WHAT IS BEING ASKED: Could you reproduce, word for word, the stretch of the river rejuvenation notes below that opens with the words containing "A remnant of" and closes with "are incised meanders?"?
[Begin EXCERPT]
- Created by: Lizzy
- Created on: 07-04-12 18:52
How does rejuvenation occur?
It occurs when there is either a fall in sea level relative to the level of the land or a rise of the land relative to the sea
This enables a river to renew its capacity to erode as its potential energy is increased
The river adjusts to its new base level - at first in its lower reaches and then progressivley inland
This can create a number of landforms: knickpoints, waterfalls and rapids, river terraces and incised meanders
What are knick points?
A sudden break or irregularity in the long profile of a river
Some are sharply defined such as waterfalls - others barely noticable
What is a river terrace?
A remnant of a fomer flooplain which has been abandoned at a higher level due to the renewed downcutting of a river
The terraces will cut back as the new valley is widened by lateral erosion
This process may be repeated several times leading to terraces at a number of different levels
Terraces provide useful shelter from floods and are ideal as natural routeways for road and rail
An example is near Kasbeki, Georgia
What are incised meanders?
[End EXCERPT]
[Begin SUPPLIED DATA]
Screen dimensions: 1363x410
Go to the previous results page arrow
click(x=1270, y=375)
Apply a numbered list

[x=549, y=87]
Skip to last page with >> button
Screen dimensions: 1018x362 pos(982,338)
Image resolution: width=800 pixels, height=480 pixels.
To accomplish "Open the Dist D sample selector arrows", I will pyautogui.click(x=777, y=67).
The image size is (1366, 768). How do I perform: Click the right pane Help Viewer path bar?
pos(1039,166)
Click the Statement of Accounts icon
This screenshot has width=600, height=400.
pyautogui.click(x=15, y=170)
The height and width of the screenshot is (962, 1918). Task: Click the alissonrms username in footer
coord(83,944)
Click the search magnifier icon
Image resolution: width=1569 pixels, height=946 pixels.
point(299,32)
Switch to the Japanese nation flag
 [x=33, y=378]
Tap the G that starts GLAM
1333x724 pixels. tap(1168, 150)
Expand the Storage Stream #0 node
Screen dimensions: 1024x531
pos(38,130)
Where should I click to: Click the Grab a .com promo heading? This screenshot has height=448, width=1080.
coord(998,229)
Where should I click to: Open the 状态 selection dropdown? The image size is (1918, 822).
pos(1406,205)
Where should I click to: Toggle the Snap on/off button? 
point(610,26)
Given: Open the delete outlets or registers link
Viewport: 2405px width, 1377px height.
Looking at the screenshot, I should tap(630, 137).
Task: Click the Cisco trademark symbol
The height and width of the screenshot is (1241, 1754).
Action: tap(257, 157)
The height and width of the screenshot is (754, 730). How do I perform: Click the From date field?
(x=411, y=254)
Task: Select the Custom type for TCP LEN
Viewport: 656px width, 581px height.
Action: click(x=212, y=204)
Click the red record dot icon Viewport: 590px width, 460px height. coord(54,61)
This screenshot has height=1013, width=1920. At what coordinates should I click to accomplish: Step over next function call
[End SUPPLIED DATA]
TASK SOLUTION:
A remnant of a fomer flooplain which has been abandoned at a higher level due to the renewed downcutting of a river
The terraces will cut back as the new valley is widened by lateral erosion
This process may be repeated several times leading to terraces at a number of different levels
Terraces provide useful shelter from floods and are ideal as natural routeways for road and rail
An example is near Kasbeki, Georgia
What are incised meanders?